The IDF is not perfect, it is made of people.  But, I can proudly state that before a gun was put in my hands, I received a booklet, which I carried in my uniform pocket, every day of my service.  This booklet is called “The Spirit of the IDF,” which is the IDF’s moral code.  It’s a list of values, ideals, morals, and basic principles by which we, as Israeli soldiers, are expected to act. One of these principles, which guided me through my service in the West Bank and Gaza, is something called “purity of arms.” It states that we are to use as minimum force as possible in order to achieve our mission. It is a deeply complex challenge to uphold in real-life situations. How can you do everything to insure you don’t miss one knife, one bomb, or one terrorist, because a mistake could mean your life, and yet, you must do whatever you can to minimize the harm to uninvolved Palestinians?

Ilana: I served in the IDF for three and a half years as an Army Benefits Officer, where I took care of the welfare of 1,800 soldiers in an infantry combat unit.

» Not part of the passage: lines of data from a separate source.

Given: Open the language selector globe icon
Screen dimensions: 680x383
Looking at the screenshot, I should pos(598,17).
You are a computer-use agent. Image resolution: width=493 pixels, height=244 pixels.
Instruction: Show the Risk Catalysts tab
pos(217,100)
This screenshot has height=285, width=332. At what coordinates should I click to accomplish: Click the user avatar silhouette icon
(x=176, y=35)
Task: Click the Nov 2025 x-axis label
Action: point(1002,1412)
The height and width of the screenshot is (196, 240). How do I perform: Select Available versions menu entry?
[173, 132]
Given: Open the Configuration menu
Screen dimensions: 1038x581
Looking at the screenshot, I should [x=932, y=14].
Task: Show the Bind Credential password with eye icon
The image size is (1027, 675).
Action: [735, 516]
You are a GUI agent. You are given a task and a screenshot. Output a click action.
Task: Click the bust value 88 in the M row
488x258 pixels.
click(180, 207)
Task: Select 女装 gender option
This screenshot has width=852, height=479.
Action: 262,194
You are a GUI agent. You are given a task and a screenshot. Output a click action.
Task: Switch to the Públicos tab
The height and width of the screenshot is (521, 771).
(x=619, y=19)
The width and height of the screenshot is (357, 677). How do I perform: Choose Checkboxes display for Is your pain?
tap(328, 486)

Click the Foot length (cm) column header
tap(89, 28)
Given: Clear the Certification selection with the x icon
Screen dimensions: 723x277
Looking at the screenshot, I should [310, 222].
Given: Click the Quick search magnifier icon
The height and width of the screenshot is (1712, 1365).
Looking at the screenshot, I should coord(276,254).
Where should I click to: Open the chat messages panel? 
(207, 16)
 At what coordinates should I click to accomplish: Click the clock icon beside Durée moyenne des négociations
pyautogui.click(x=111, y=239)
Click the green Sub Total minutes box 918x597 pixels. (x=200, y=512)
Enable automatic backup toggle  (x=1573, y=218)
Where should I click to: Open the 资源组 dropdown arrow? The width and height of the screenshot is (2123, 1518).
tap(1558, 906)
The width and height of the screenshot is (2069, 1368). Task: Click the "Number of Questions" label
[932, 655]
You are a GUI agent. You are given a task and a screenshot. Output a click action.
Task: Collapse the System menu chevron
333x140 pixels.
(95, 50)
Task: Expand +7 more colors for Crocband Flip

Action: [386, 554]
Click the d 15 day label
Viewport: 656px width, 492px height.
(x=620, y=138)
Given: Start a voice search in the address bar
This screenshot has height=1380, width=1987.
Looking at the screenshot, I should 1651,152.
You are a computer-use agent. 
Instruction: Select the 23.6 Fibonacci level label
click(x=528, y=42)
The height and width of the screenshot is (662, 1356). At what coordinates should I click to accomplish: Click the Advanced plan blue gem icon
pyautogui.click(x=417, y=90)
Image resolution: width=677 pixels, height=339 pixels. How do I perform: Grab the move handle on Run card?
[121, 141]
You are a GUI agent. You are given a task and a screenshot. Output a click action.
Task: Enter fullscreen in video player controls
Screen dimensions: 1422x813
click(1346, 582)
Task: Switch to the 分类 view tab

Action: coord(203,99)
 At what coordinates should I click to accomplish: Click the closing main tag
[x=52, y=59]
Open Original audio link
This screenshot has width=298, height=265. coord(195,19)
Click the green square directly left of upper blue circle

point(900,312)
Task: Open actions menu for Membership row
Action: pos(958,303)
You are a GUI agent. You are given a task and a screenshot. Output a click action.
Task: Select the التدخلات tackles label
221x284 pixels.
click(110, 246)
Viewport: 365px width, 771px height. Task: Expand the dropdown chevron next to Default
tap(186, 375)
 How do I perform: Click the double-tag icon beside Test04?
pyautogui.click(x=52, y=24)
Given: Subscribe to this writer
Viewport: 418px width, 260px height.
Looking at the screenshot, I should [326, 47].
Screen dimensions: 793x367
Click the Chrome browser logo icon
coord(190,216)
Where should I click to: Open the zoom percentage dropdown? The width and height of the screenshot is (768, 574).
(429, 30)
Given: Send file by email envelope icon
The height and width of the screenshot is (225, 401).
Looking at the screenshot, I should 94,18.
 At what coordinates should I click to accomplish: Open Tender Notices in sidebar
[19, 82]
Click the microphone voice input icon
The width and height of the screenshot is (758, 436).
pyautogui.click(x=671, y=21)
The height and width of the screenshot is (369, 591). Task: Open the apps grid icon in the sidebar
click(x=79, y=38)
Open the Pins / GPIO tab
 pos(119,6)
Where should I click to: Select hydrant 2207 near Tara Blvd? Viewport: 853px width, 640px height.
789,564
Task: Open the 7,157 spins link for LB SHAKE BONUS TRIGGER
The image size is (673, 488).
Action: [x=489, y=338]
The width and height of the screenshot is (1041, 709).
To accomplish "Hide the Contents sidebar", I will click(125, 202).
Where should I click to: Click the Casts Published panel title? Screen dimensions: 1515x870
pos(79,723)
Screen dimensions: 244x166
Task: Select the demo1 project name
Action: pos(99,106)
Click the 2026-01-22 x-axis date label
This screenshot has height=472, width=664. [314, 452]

I looked after the financial, social, and medical needs of the soldiers and their families.  I served in the last operation against Hamas in Gaza as a first-responder, and still serve in active reserve duty to this day.

I am proud of all aspects of my service in the IDF.  It taught me about caring for other people and giving back to the community.  I got a firsthand look into the people behind the uniforms in the Israeli army, into what goes on back home in their personal lives. This is something that most people never get to see.  I am also proud of the fact that I was a female soldier, an officer who chose to give more time than necessary to serve my country.

JP: What, in your view, has the IDF done to enhance the cohesiveness of Israel as a nation, and how has it transformed immigrants into citizens?

Ilana & Itai: Since we live in a tough neighborhood, army service is mandatory.  As a result, 18-year olds get drafted instead of beginning their university studies or traveling.

Hence, there is a variety of young people in the IDF, all from different backgrounds.  In fact, three quarters of the army recruits are non-combat, and fill positions in logistics, intelligence, computers, education, etc. The IDF is a reflection of its people, and it mirrors the diversity in Israeli society. During our IDF service, we worked intensively with the different populations that make up the Israeli society. This includes new immigrants from many different countries, Druze (an offshoot of Ismailism, a branch of Shia Islam), lone soldiers, Christians, Bedouins, and troubled youth from difficult homes. Despite this colorful arrangement, the differences are not felt: all soldiers receive benefits from the army and serve equally. There is freedom of religion in the celebration of all the different religious festivals and respect for everyone’s dietary laws. Once you put on a uniform, it doesn’t matter where you came from –we are all one, with the same goal: defending the State of Israel.

JP: In your StandWithUs tour of the East Coast, what impressions about Israel have you received on US campuses?

Ilana & Itai: We did, unfortunately, have a few experiences with some students that have no tolerance for any opinion which isn’t their own. There are those who have a clear political agenda which is entirely anti-Israel, they are not looking for respectful dialogue that could mean peace and understanding.  We were however, happy to discover a mostly open-minded and intelligent audience at many of our campus engagements.  Many were open to dialogue and conversation, and we had some great talks but also really meaningful one-on-one conversations after the event.

JP: As a result of your current Israeli Soldiers Tour of US campuses, what would you recommend to improve students perception of Israel?

Ilana & Itai: If there is one thing to take away from the Israeli Soldiers Tour, it’s that your story matters.  Conveying what you’ve experienced, seen and felt personally as an IDF soldier has the capability to break through the obstacle of misinformation about Israel like nothing else can.